Zensur kritischer Inhalte, sinnverfälschende Einmischungen und eine unverkennbare Nähe zum Kreml und zu Rosneft – die Vorwürfe gegen den neu eingesetzten Vedomosti-Chefredakteur Andrej Schmarow sind schwerwiegend. Zahlreiche Redakteure der Zeitung haben aus Protest inzwischen ihre Kündigung eingereicht. Viele Beobachter fühlen sich an das Schicksal von NTW, Lenta.ru oder RBC erinnert: Geht mit Vedomosti nun ein weiteres Flaggschiff der unabhängigen Presse in Russland unter? Pjotr Mironenko und Irina Malkowa berichten auf The Bell.
Die Zeitung Vedomosti, so wie wir sie seit zwanzig Jahren kennen, wird es bald nicht mehr geben. Der vom neuen Eigentümer Iwan Jeremin einberufene Verwaltungsrat hat Andrej Schmarow, den Mitgründer der Zeitschrift Expert, zum neuen Chefredakteur von Vedomosti ernannt. Schmarow hatte im März 2020 den Posten kommissarisch übernommen und war bald in Konflikt mit der Redaktion geraten: Diese beschuldigte ihn der Zensur. Aus Protest reichten [am 15. Juni 2020] alle leitenden Redakteure die Kündigung ein.
An der Ernennung Schmarows war laut Recherchen von Meduza, The Bell, Forbes und Vedomosti vermutlich auch Michail Leontjew, der Pressesekretär von Rosneft beteiligt. Seit 2017 hatte das Unternehmen, dem Vedomosti gehörte, einen riesigen Kredit bei einer Tochterbank von Rosneft laufen.
Das ist passiert
Der Verwaltungsrat von Vedomosti (Aktiengesellschaft Business News Media (BNM)) hat Mitte Juni in neuer Zusammensetzung getagt und Andrej Schmarow als Chefredakteur der Zeitung bestätigt. Es war der neue Vedomosti-Eigentümer Iwan Jeremin, der die Ernennung Schmarows initiiert hatte. Am 10. Juni hatte Jeremin dann bekanntgegeben, dass der Verwaltungsrat in Kürze tagen werde und die Journalisten ihrerseits einen Kandidaten vorschlagen sollten. Denn laut Gesellschaftervertrag muss der Verwaltungsrat des BNM neben dem Kandidaten des Eigentümers auch einen Kandidaten der Redaktion in Betracht ziehen. Die Redaktion schlug daraufhin eine Herausgeberin zahlreicher Co-Projekte von Vedomosti vor, die ehemalige Vedomosti-Redakteurin Anfissa Woronina.
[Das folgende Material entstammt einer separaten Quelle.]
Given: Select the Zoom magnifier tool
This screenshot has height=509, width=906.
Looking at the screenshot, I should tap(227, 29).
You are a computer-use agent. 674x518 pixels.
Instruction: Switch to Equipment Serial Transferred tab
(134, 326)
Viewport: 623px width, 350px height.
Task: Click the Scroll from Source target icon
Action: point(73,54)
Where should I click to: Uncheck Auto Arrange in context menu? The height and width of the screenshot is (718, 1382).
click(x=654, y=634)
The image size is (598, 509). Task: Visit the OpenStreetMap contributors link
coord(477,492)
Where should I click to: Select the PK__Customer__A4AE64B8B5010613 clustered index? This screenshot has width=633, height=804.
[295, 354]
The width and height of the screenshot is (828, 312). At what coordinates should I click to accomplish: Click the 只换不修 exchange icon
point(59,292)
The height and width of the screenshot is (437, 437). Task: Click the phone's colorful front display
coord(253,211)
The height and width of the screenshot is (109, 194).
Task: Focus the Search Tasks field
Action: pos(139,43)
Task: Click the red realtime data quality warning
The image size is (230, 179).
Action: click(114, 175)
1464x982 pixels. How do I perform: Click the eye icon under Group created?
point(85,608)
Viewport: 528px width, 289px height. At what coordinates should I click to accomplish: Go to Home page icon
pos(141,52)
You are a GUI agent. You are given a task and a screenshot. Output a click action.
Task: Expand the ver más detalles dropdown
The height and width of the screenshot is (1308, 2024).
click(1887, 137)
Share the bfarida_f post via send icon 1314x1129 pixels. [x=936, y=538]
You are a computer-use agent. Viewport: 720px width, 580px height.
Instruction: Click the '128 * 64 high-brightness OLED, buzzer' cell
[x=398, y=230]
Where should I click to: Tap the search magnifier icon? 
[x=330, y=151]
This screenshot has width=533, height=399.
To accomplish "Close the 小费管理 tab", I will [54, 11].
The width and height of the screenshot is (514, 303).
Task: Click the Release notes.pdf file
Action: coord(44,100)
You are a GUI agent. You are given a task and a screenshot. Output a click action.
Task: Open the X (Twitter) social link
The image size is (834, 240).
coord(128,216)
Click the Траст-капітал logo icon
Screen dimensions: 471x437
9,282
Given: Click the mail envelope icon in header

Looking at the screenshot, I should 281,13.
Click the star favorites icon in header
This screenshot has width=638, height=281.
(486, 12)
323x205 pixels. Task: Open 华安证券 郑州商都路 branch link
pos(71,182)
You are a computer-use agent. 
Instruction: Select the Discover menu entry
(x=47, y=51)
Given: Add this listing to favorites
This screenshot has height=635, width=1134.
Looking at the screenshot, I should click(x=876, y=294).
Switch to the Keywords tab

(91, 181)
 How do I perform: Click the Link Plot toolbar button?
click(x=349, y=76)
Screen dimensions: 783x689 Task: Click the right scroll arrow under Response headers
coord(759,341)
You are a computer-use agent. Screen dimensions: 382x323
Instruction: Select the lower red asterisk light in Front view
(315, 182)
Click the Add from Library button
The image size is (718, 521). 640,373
Der neue Verwaltungsrat besteht aus Jeremin, dem Geschäftsführer eines seiner Unternehmen Michail Neljubin, dem ehemaligen Chefredakteur von TASS und ehemaligen Leiter des Finanzressorts von Vedomosti Anton Trifonow, dem anfänglichen Kaufinteressenten Konstantin Sjatkow und dem Dozenten für Unternehmensrecht der Juristischen Fakultät der MGU Alexander Molotnikow. Mit drei zu zwei stimmten die Ratsmitglieder für Schmarow. Die vierte und entscheidende Stimme für Schmarow kam vom Vorsitzenden des Verwaltungsrats – Jeremin.
Nach Bekanntgabe der Entscheidung reichten die fünf stellvertretenden Chefredakteure von Vedomosti [am 15. Juni 2020] die Kündigung ein: Dimitri Simakow, Alexander Gubski, Boris Safranow, Filipp Stepkin und Kirill Charatjan. Damit verlässt das sogenannte Aquarium die Zeitung – der Kreis der leitenden Redakteure, die für die operativen Entscheidungen bei Vedomosti verantwortlich waren.
Alle fünf hatten bereits leitende Positionen inne, bevor die ausländischen Aktionäre 2015 zum Verkauf der Zeitung genötigt wurden. Mit ihnen gehen auch die komissarische Chefredakteurin der Online-Redaktion Alexandra Tschunowa und die Redakteurin des Wirtschaftsressorts Jelisaweta Basanowa. Etwa zehn Journalisten, einschließlich mehrerer Ressortleiter, haben Vedomosti schon vorher verlassen.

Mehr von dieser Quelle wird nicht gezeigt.